:: RECORDS SUPPLIED

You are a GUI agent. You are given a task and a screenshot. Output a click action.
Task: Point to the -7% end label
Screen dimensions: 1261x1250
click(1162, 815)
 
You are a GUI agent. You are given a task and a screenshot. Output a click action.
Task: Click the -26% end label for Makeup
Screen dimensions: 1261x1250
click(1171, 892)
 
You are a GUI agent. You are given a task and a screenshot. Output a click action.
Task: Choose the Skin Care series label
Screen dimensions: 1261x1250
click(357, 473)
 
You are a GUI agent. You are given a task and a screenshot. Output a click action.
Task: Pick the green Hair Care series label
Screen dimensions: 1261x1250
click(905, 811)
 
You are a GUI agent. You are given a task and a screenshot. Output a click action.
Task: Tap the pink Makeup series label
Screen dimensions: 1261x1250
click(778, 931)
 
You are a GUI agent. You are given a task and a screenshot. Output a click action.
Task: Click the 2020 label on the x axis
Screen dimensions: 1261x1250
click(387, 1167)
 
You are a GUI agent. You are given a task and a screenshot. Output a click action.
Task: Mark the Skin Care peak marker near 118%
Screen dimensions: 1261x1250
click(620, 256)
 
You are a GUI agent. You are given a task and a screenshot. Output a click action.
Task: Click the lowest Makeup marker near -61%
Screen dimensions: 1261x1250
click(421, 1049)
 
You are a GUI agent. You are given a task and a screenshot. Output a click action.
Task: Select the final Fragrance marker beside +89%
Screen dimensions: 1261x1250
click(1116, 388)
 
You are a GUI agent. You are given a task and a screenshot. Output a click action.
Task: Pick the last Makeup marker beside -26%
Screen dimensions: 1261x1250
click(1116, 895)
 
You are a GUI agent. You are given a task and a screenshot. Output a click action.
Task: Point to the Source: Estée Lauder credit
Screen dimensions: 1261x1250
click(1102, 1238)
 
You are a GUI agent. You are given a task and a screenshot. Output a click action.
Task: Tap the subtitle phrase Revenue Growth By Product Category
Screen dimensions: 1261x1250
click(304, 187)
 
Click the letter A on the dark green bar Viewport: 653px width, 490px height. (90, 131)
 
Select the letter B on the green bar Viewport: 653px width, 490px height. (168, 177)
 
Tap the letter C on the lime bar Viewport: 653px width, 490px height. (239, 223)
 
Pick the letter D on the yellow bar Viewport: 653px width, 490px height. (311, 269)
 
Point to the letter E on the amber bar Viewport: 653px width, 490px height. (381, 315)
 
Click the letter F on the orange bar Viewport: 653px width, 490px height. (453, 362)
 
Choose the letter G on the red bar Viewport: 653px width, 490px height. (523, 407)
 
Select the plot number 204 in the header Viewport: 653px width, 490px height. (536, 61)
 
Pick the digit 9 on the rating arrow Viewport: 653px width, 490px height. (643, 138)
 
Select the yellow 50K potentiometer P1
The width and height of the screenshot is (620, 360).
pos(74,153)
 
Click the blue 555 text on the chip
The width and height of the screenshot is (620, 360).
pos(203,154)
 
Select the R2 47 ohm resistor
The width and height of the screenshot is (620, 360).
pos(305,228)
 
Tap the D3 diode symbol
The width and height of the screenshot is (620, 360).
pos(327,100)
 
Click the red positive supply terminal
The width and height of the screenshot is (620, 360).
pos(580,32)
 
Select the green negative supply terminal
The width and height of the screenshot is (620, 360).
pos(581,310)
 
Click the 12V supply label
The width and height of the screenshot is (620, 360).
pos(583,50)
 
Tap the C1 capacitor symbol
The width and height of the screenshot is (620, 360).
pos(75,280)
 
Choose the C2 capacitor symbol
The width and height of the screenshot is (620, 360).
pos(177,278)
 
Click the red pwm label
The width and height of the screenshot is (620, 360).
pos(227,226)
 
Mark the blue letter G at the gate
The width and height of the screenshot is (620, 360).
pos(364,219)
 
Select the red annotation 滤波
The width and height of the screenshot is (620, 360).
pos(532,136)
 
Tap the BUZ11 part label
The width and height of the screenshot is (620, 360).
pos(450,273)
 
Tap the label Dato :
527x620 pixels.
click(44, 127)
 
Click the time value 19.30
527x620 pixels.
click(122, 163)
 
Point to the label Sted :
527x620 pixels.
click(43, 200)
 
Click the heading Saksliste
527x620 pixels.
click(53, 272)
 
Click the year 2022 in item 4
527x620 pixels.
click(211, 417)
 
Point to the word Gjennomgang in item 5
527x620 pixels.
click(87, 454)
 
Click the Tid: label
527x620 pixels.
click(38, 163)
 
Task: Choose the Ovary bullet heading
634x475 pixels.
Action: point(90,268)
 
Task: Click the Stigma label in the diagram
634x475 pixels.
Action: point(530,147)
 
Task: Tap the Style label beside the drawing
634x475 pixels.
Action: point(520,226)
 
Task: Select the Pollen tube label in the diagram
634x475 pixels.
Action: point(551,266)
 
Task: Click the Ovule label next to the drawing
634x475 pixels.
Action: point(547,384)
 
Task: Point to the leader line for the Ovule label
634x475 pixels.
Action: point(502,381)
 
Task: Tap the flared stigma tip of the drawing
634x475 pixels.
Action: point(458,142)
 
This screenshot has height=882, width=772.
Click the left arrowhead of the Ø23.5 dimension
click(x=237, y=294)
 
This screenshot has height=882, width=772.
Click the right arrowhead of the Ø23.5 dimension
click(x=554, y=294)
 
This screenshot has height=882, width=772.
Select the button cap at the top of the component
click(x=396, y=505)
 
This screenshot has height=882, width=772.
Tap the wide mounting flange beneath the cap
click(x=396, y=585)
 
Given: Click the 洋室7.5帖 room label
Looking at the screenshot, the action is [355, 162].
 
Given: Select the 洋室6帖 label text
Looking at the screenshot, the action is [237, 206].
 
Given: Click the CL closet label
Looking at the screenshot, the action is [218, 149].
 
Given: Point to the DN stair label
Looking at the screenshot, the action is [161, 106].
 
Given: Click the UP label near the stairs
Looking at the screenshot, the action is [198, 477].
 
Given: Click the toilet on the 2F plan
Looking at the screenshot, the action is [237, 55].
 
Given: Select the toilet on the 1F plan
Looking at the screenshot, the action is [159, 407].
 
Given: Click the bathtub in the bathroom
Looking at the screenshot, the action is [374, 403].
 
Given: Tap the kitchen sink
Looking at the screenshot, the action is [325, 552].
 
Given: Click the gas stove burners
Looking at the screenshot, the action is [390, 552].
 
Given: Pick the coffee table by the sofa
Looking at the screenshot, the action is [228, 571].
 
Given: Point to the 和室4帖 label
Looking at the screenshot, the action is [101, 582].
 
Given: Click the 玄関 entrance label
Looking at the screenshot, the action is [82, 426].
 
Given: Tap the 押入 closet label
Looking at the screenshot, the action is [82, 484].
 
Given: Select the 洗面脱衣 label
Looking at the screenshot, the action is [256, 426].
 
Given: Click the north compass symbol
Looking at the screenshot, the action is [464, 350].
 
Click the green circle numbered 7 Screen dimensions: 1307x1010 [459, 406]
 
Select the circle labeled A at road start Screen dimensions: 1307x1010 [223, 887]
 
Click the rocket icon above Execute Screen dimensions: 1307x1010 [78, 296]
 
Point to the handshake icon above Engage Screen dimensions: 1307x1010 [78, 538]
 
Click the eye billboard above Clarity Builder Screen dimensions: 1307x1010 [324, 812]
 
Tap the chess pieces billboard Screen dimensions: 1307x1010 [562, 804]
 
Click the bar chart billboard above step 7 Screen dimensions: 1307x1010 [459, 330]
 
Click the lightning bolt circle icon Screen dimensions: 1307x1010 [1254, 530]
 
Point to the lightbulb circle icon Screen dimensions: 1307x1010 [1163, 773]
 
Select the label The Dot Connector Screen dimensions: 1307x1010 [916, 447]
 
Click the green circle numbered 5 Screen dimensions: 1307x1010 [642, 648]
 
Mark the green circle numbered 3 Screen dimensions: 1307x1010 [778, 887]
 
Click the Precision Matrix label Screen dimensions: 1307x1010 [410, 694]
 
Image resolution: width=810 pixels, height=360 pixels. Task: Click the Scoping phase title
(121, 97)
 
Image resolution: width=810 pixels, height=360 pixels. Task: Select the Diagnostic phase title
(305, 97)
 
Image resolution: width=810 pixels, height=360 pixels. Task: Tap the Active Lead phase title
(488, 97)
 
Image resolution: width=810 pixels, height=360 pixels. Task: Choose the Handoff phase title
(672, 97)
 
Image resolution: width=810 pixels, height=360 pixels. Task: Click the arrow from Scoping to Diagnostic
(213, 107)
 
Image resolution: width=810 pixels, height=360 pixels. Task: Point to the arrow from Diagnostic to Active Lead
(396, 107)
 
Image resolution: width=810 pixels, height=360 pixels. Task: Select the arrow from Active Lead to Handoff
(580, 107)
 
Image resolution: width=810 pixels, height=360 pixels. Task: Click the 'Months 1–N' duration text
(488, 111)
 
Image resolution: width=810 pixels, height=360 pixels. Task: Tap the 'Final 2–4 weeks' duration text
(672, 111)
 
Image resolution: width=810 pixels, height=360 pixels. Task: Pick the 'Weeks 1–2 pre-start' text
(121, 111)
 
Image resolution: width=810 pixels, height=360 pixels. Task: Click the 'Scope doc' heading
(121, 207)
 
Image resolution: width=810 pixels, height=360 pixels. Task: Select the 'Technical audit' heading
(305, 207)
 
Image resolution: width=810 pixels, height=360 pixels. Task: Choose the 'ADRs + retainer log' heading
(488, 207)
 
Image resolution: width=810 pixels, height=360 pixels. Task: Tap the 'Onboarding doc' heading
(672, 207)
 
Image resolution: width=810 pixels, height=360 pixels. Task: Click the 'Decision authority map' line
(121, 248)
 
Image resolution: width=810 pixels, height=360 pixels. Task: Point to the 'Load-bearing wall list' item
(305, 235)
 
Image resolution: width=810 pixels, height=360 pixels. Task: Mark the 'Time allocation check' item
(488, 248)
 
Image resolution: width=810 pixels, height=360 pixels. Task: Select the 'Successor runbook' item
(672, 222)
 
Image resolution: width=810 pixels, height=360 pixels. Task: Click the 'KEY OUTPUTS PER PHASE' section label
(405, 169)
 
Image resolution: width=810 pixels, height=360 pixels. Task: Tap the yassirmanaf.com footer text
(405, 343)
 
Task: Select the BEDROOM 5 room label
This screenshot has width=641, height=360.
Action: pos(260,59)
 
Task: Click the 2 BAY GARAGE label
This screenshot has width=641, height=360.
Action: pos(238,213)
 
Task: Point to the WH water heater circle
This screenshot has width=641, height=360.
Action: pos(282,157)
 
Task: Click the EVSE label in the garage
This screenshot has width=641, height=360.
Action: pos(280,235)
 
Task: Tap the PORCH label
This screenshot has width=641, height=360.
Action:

::::

**WHAT IS EXPECTED:** Revise the data from the line with "Click the heading Saksliste" up to and including the line with "click(x=396, y=585)" by replacing "drawing" with "sketch", keeping everything else unchanged. Return only those lines.

**ANSWER TO THE PROBLEM:**
Click the heading Saksliste
527x620 pixels.
click(53, 272)
 
Click the year 2022 in item 4
527x620 pixels.
click(211, 417)
 
Point to the word Gjennomgang in item 5
527x620 pixels.
click(87, 454)
 
Click the Tid: label
527x620 pixels.
click(38, 163)
 
Task: Choose the Ovary bullet heading
634x475 pixels.
Action: point(90,268)
 
Task: Click the Stigma label in the diagram
634x475 pixels.
Action: point(530,147)
 
Task: Tap the Style label beside the sketch
634x475 pixels.
Action: point(520,226)
 
Task: Select the Pollen tube label in the diagram
634x475 pixels.
Action: point(551,266)
 
Task: Click the Ovule label next to the sketch
634x475 pixels.
Action: point(547,384)
 
Task: Point to the leader line for the Ovule label
634x475 pixels.
Action: point(502,381)
 
Task: Tap the flared stigma tip of the sketch
634x475 pixels.
Action: point(458,142)
 
This screenshot has height=882, width=772.
Click the left arrowhead of the Ø23.5 dimension
click(x=237, y=294)
 
This screenshot has height=882, width=772.
Click the right arrowhead of the Ø23.5 dimension
click(x=554, y=294)
 
This screenshot has height=882, width=772.
Select the button cap at the top of the component
click(x=396, y=505)
 
This screenshot has height=882, width=772.
Tap the wide mounting flange beneath the cap
click(x=396, y=585)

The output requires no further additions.